13.000 Menschen riefen bei Telefonseelsorge in Stuttgart an
Rund 1,2 Millionen Menschen haben im vergangenen Jahr in Deutschland per Anruf Hilfe gesucht. Allein in Stuttgart meldeten sich 13.000 Anruferinnen und Anrufer. Tausende Mails und Chats gingen in der Zentrale der Landeshauptstadt ein. Neben den Themen Krieg gegen die Ukraine und Existenzsorgen geht es bei vielen immer wieder um eins: Sie fühlen sich allein. Jeder vierte Anruf dreht sich um das Thema Einsamkeit. Nach Corona sind viele erschöpft, auch emotional. Viele Anruferinnen und Anrufer berichten, Schwierigkeiten zu haben, wieder in Kontakt mit anderen zu kommen. "Gerade jüngere Menschen äußern regelmäßig im Chat Suizidgedanken, aber auch, dass sie sich unter starkem Druck fühlen und sich selbst verletzen, ritzen, mit Rasierklingen, Messern, Nadeln oder ähnlichem."
Doch wo sind Eltern, Lehrer, Paten oder Freunde? Warum fühlen sich immer mehr Menschen, ob jung oder alt, so alleingelassen? Und warum haben immer weniger Menschen Zeit, Anderen zuzuhören? Die Mitarbeitenden lernen vor allem eins: Zuhören und Krisengespräche zu führen. Wie begegnet man Menschen, die sich einsam fühlen, um Angehörige trauern oder dem Leben ein Ende setzen wollen? Wie stellt man in kurzer Zeit Vertrauen und Nähe am Telefon oder im Chat her? Und wie kommt man in eine Beziehung, die hilfreich ist, trotz oder gerade wegen der bestehenden Anonymität? "Das kann man lernen", sagt Ausbilderin Martina Rudolf-Zeller.

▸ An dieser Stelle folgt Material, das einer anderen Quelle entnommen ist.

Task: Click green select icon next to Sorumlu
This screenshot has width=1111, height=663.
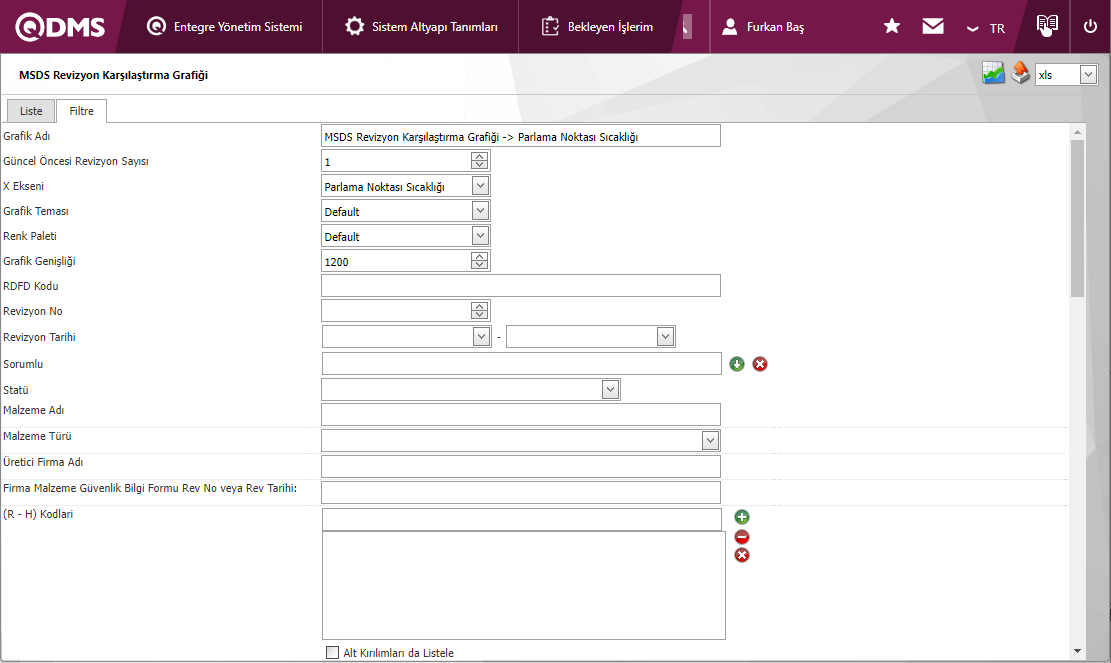Action: tap(737, 364)
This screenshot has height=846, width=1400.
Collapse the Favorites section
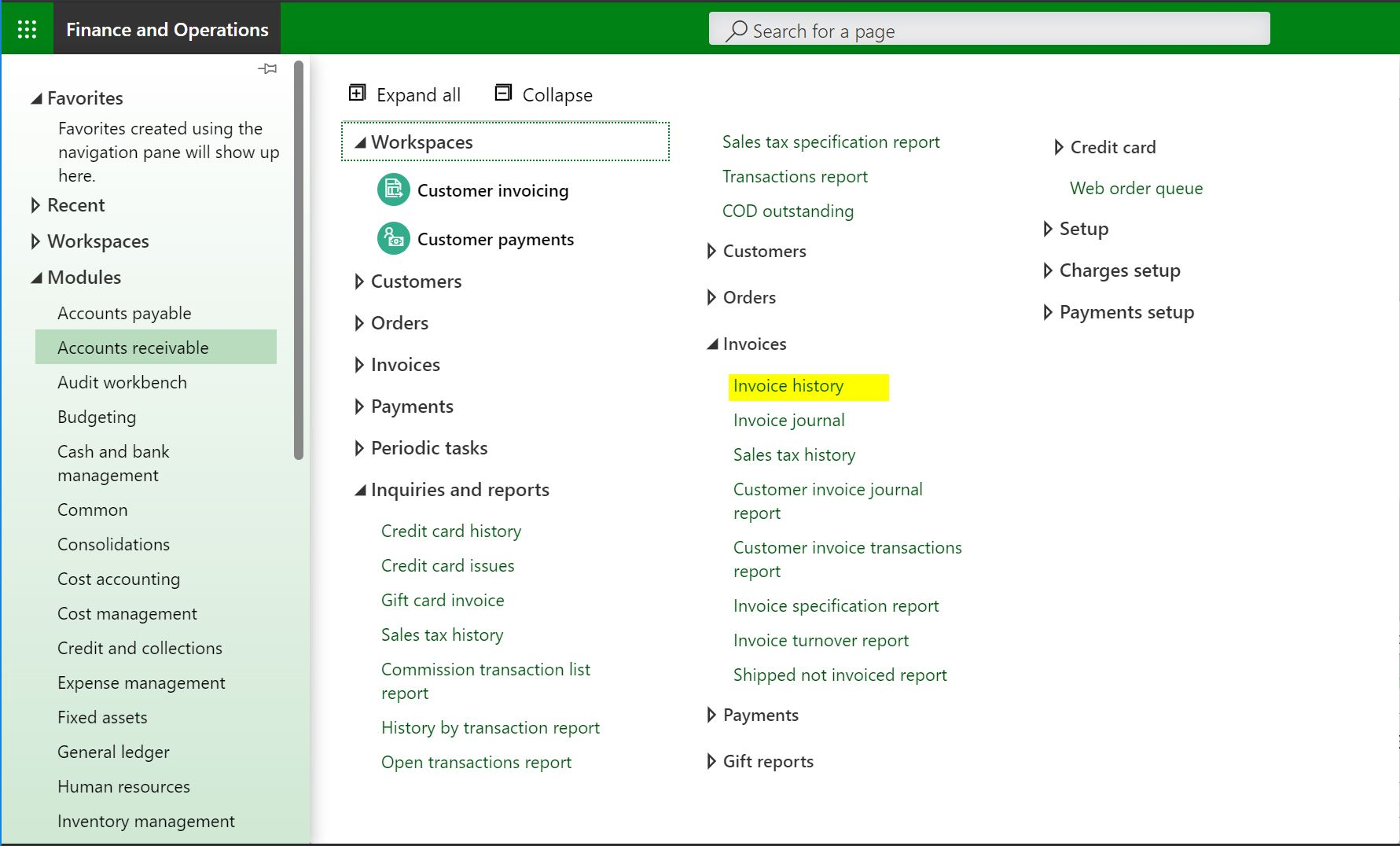point(36,98)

"Richtiges Zuhören, empathisches Zuhören wird in unseren Schulungen gelehrt. Was ist eine gute Gesprächshaltung oder Methodik? Und vor allem höre ich erstmal zu, frage nicht, lasse die Person kommen, manchmal mit Weinen, manchmal mit Schweigen und dann entlastet das Erzählenkönnen." Offen reden zu können, das macht das starke Team der Telefonseelsorgerinnen und -seelsorger möglich und kann dabei vielleicht auch Leben retten.